Aim of the task:
Gather the lines below that include the string "label", copying each in full.

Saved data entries
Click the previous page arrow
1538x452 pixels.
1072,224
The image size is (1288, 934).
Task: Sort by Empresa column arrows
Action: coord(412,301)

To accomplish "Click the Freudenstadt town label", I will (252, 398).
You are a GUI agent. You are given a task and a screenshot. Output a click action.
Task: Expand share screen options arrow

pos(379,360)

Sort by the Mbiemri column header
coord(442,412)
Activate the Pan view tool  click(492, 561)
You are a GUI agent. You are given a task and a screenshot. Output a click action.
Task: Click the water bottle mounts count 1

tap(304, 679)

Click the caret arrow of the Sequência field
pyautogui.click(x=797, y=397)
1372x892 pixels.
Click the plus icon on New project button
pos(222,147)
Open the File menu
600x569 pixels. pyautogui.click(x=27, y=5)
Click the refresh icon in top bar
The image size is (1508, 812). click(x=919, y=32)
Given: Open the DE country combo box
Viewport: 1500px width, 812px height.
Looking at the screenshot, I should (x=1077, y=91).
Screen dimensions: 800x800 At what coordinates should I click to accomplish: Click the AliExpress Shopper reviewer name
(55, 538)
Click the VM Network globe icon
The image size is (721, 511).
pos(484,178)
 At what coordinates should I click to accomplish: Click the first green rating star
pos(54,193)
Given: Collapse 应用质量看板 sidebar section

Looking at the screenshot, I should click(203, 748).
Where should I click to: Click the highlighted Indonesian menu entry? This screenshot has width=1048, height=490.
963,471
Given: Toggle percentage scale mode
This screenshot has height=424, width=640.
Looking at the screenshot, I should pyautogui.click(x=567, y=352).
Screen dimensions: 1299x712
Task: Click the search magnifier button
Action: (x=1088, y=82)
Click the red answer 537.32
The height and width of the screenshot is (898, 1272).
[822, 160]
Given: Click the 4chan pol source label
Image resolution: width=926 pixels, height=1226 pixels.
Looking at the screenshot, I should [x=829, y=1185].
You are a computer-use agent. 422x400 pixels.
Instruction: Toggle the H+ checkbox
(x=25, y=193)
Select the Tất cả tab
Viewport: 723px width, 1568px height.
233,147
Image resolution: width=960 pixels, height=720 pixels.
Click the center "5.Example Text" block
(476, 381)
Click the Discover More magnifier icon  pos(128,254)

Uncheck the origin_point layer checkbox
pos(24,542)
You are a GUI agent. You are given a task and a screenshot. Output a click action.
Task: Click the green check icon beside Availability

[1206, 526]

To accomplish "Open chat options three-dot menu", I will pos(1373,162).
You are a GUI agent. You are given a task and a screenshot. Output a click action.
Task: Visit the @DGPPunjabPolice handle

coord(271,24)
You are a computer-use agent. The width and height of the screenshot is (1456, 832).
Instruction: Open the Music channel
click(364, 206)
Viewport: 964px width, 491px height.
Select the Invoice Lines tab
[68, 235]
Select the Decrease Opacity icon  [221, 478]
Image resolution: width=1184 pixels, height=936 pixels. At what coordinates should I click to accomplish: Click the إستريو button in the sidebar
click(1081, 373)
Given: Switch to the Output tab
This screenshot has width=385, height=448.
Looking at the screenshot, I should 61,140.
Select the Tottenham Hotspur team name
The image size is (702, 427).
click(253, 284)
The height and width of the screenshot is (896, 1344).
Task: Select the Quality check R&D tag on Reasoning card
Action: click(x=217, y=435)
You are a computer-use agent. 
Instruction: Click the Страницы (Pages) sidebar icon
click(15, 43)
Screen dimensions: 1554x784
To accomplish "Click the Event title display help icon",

Response area:
To accomplish "Click the Freudenstadt town label", I will (252, 398).
Given: Click the 4chan pol source label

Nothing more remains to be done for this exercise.